Missed exams: There will be no makeup exams. In exceptional cases, with a written excuse, if you miss an exam I will base your grade on the exams you did take.
Grading: Homework 30%, midterms 20% each, final 30%. No fixed quotas of A’s, B’s etc. The number of points needed for a particular grade is not fixed in advance--if the exam turns out to be difficult and scores are low, then fewer points are needed for an A, for a B, etc.
Auditing: If you want to just sit in on the class, you must register for an audit.
Material to be covered: Most of Chapters 1-5; parts of Chapters 6 and 7; occasional additional material not from the text. See the approximate schedule on the next page.
Additional help: There are TA's in the Math Center Mon. - Fri., generally 8 am - 6 pm. Most of them can help you with Math 407.
Approximate schedule:
Lecture 1: Quantifiers, logic
Lectures 2-4: Parts of Ch. 1--ordered fields, least upper bound property, the complex
numbers, Euclidean space.
Lectures 5-6: Ch. 2--countable and uncountable sets.
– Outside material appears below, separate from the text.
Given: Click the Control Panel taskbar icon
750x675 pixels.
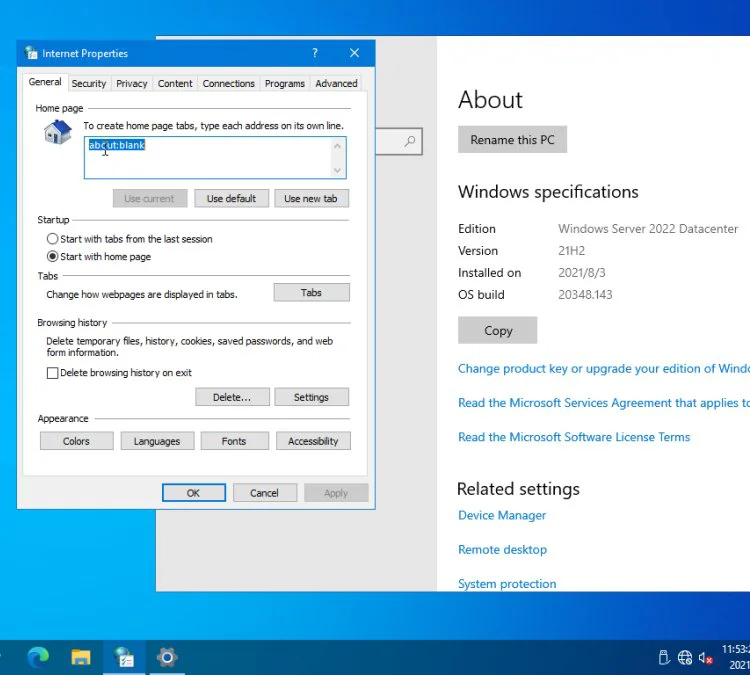Looking at the screenshot, I should coord(124,657).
Lectures 7-13: Ch. 2--metric spaces, open sets, closed sets, compact sets, connected sets.
Lectures 14-15 and 17-24: Ch. 3--sequences and series. Estimation.
Lecture 16: Exam #1
Lectures 25-30: Ch. 4--continuity, uniform continuity.
Lectures 31, 33-36: Ch. 5--derivatives, Taylor's theorem
Lecture 32: Exam #2
Lectures 37-39: Part of Ch. 6--the Riemann integral, the Riemann-Stieltjes integral
Lectures 40-42: Part of Ch. 7--uniform convergence of functions, interchange of limits,
integration of series of functions.
Everything in this syllabus is in principle tentative; if necessary it will be
adjusted during the semester.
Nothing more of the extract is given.